There's a fascinating document on Ian Bell's Elite website that shows this exact calculation, in the author's own handwritten notes for the game. You can see it in the third image here:

  http://www.elitehomepage.org/design/

just below the original design for the cockpit, before the iconic 3D scanner was added (which is a whole other story...).

Minsky circles
--------------

So that's what this routine does... it transforms x, y and z when we roll and pitch. But there is a twist. Let's write the transformation equations as you might write them in code (and, indeed this is how the routine itself is structured).

First, we do the roll calculations:

  y = y - alpha * x
  x = x + alpha * y

and then we do the pitch calculations:

  y = y - beta * z
  z = z + beta * y

At first glance this code looks the same as the matrix calculation above, but then you notice that the value of y used in the calculations of x and z is not the original value of y, but the updated value of y. In fact, the above code actually does the following transformation of (x, y, z):

  x -> x + alpha * (y - alpha * x)
  y -> y - alpha * x - beta * z
  z -> z + beta * (y - alpha * x - beta * z)

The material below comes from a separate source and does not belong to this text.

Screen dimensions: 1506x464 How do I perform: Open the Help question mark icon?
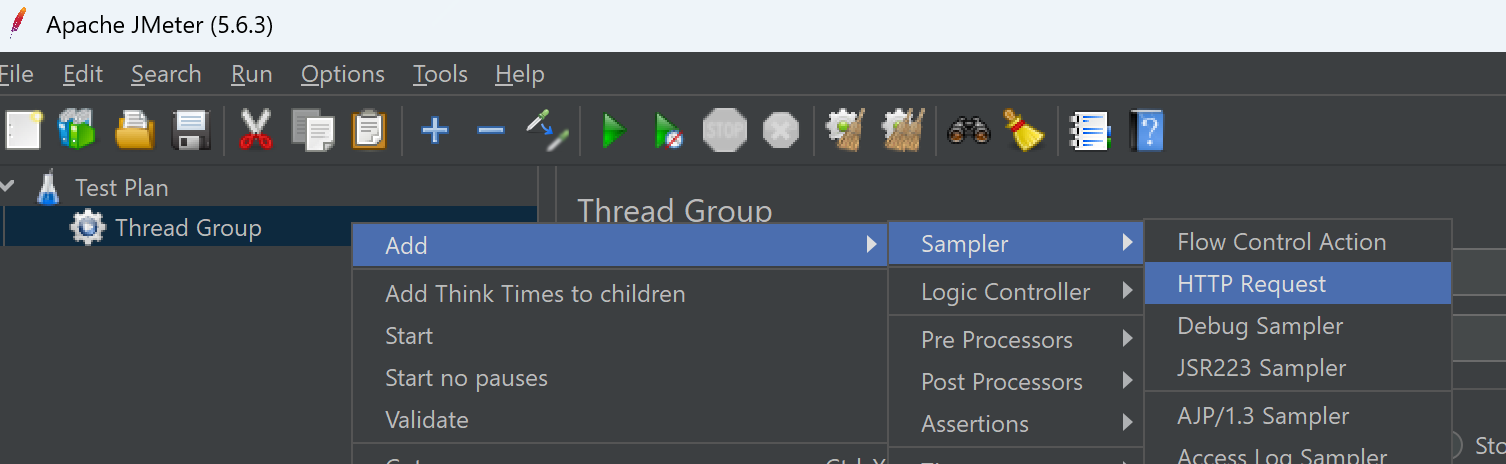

Oops, that isn't what we wanted to calculate... except this version turns out to do a better job than our original matrix multiplication above. This new version, where we reuse the updated y in the calculations of x and z instead of the original y, was "invented by mistake when [Marvin Minsky] tried to save one register in a display hack", and inadvertently discovered a way to rotate points within a pretty good approximation of a circle without using complex maths. The method appeared as item 149 in the 1972 HAKMEM memo, and if that doesn't mean anything to you, see if you can take the time to look it up. It's worth the effort if you're interested in this kind of thing (and you're the one reading a commentary on 8-bit code from 1984, so I'm guessing this might include you).

Anyway, the rotation in Minsky's method doesn't describe a perfect circle, but instead it follows a slightly sheared ellipse, but that's close enough for 8-bit space combat in 192 x 256 pixels. So, coming back to the Elite source code, the MVS4 routine implements the rotation like this (shown here for the nosev orientation vectors, i.e. nosev_x, nosev_y and nosev_z):

Roll calculations:

  nosev_y = nosev_y - alpha * nosev_x_hi
  nosev_x = nosev_x + alpha * nosev_y_hi

Pitch calculations:

  nosev_y = nosev_y - beta * nosev_z_hi
  nosev_z = nosev_z + beta * nosev_y_hi

And that's how we rotate a point around the origin by pitch alpha and roll beta, using the small angle approximation to make the maths easier, and incorporating the Minsky circle algorithm to make the rotation more stable.